On compte déjà la présence de Guilloteau, Kimelfeld, Sécheresse, Turcas, deux ou trois députés de la France en Avant-Marche. Et Michel Mercier à titre posthume, il était président du département en d’autres temps. On a déroulé un tapis rouge, au carré dans la cour. Les pompiers des différents corps sont répartis sur chaque côté, la tribune est dans un coin et les journalistes dans un autre, tout est carré, sauf Mercier.

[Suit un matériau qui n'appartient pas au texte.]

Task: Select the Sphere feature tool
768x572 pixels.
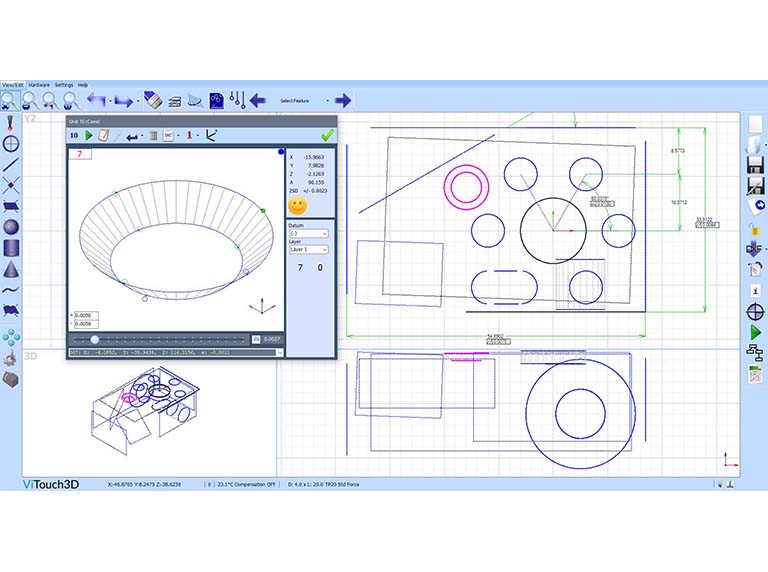Action: click(11, 227)
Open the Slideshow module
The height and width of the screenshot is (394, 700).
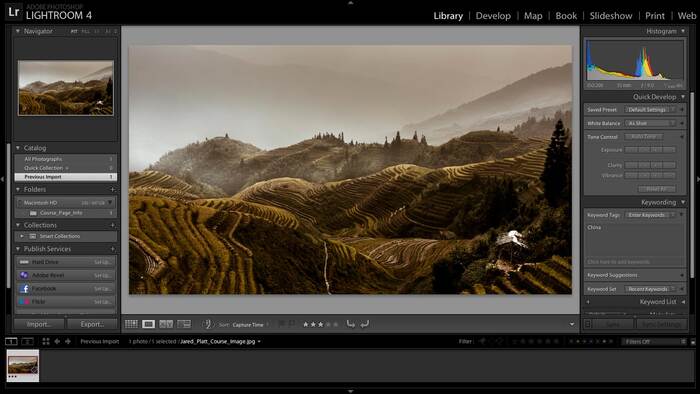(611, 16)

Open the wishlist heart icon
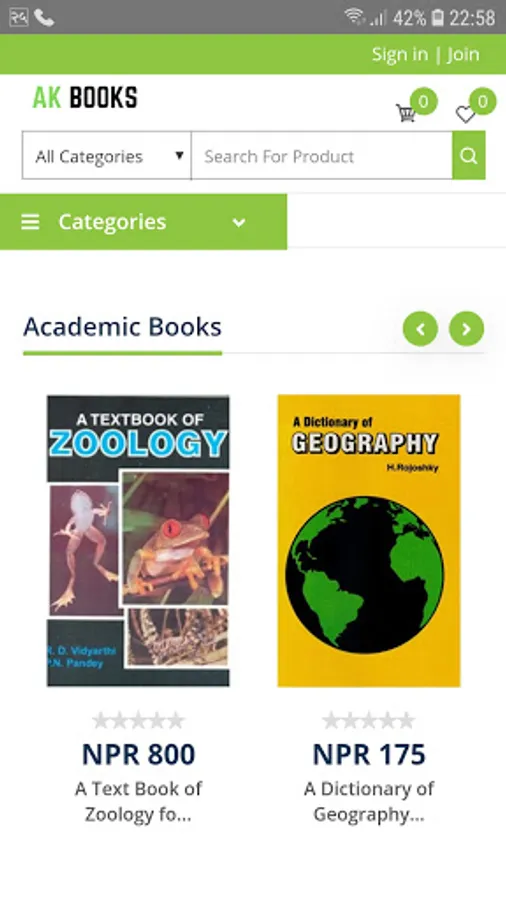pos(465,114)
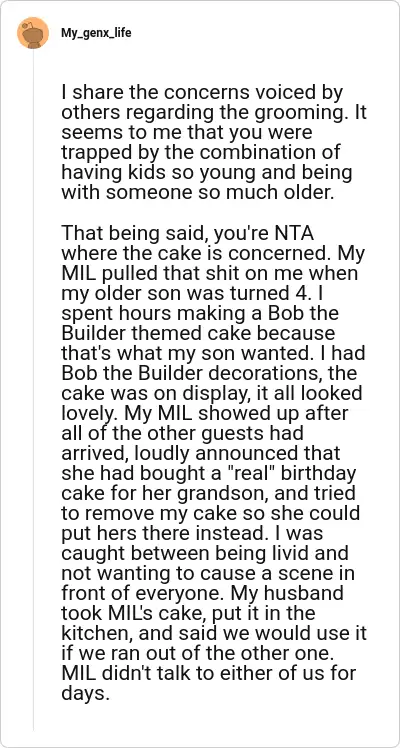This screenshot has width=400, height=748.
Task: Click the line "Builder themed cake because"
Action: click(x=198, y=333)
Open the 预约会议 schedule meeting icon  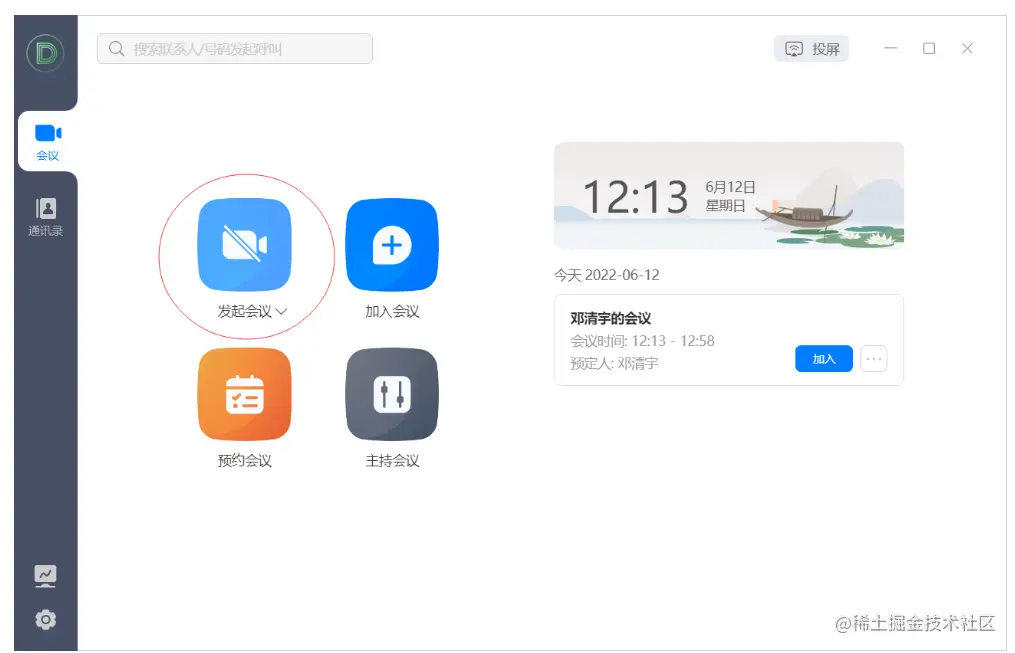point(245,393)
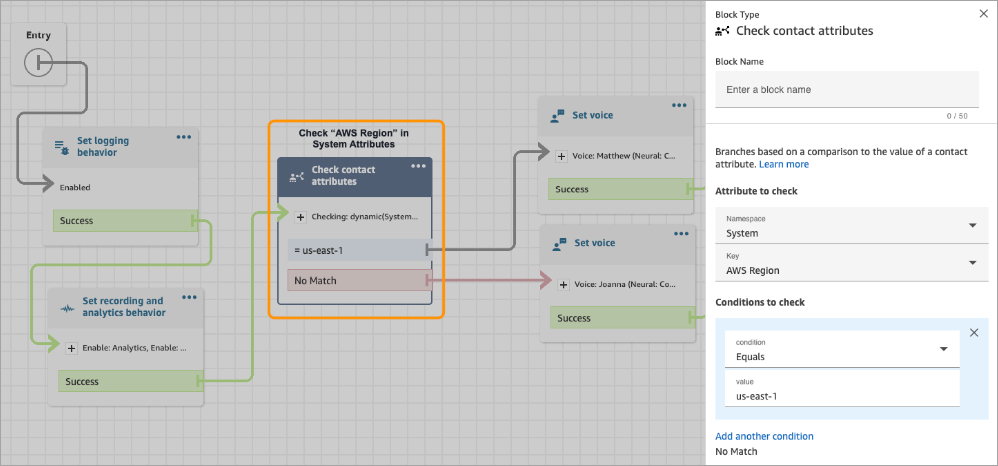Screen dimensions: 998x466
Task: Open Check contact attributes block three-dot menu
Action: pos(417,167)
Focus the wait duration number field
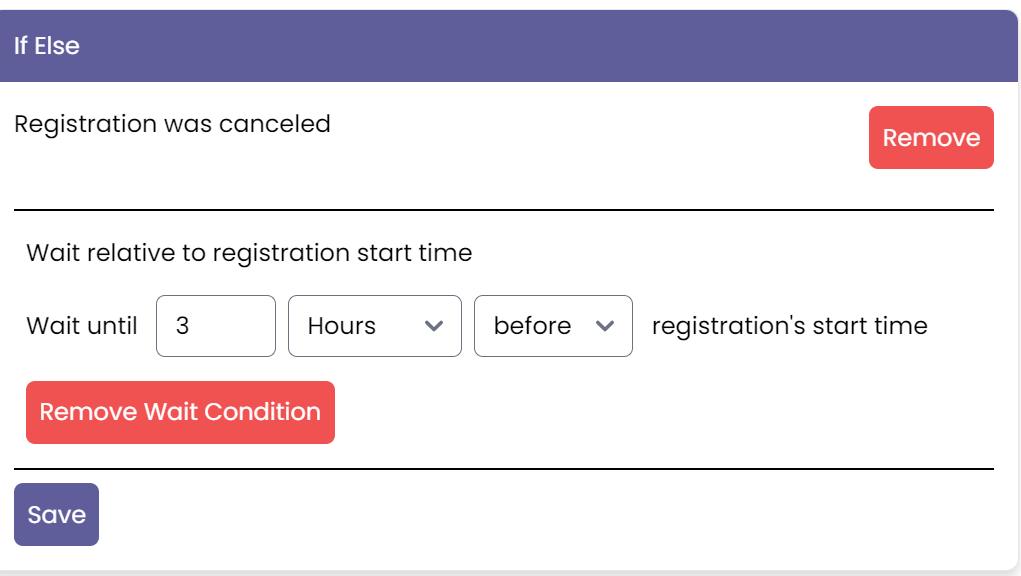The width and height of the screenshot is (1021, 576). 215,326
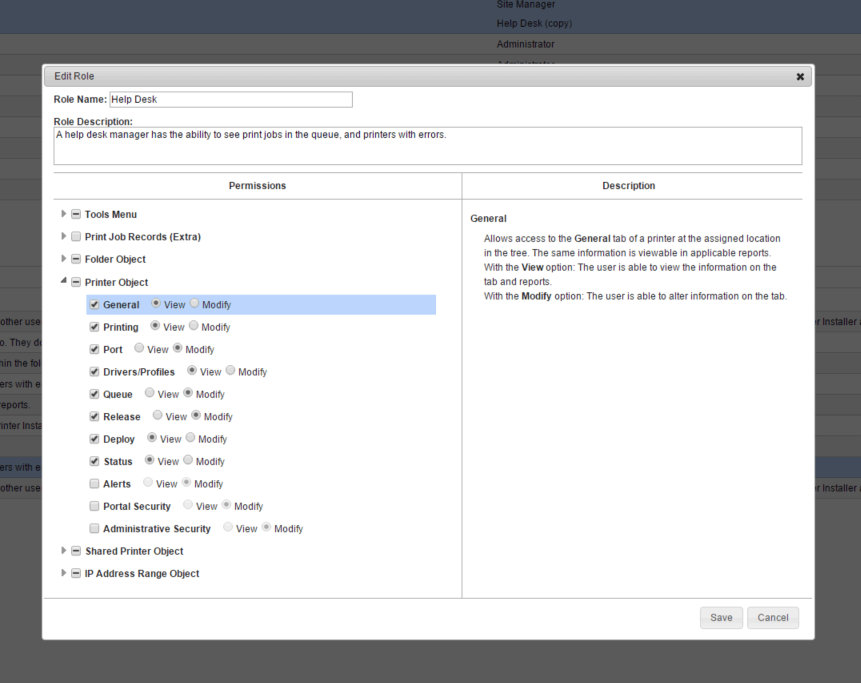Viewport: 861px width, 683px height.
Task: Enable the Alerts permission checkbox
Action: (x=94, y=484)
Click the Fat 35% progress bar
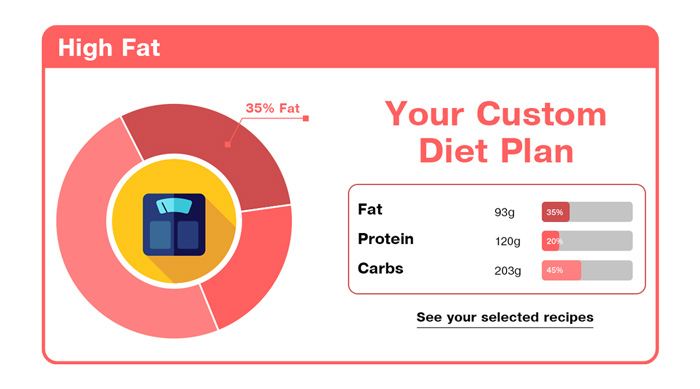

Il pleut dru tout d’un coup. On distribue quelques parapluies à des officiels perméables. Le fanfare commence à s’inquiéter, en cas de déluge, le tuba est le plus menacé, si le cornet commence à se remplir, c’est la noyade assurée. Les hommes-grenouilles regardent tout cela avec beaucoup de philosophie, si la mer monte, ils sont les seuls à pouvoir rentrer chez eux. 16 heures moins presque, Képé fait son entrée dans la voiture grise réservée au maire de Lyon.

La pluie s’est calmée. “Garde à vous ! ”On annonce le ministre accompagné du préfet en grande tenue, feuilles de chênes dorées sur tranche au képi. Salut au drapeau. La Marseillaise remonte la pluie dans les nuages “...abreuûve nos sillons. Pon-pon-pon-pon”. Collomb passe en revue les troupes sur une musique digne de l’inauguration d’un jardin d’acclimatation. Echanges de coups de mentons. Collomb se rend devant le mur du fond. Il dévoile une plaque commémorative qui rappelle qu’il a bien fait ce qu’il est en train de faire. On coupe le ruban. Comme on n’a pas trouvé d’endroit où l’accrocher, il tenu au milieu de la cour par deux pompiers en herbe.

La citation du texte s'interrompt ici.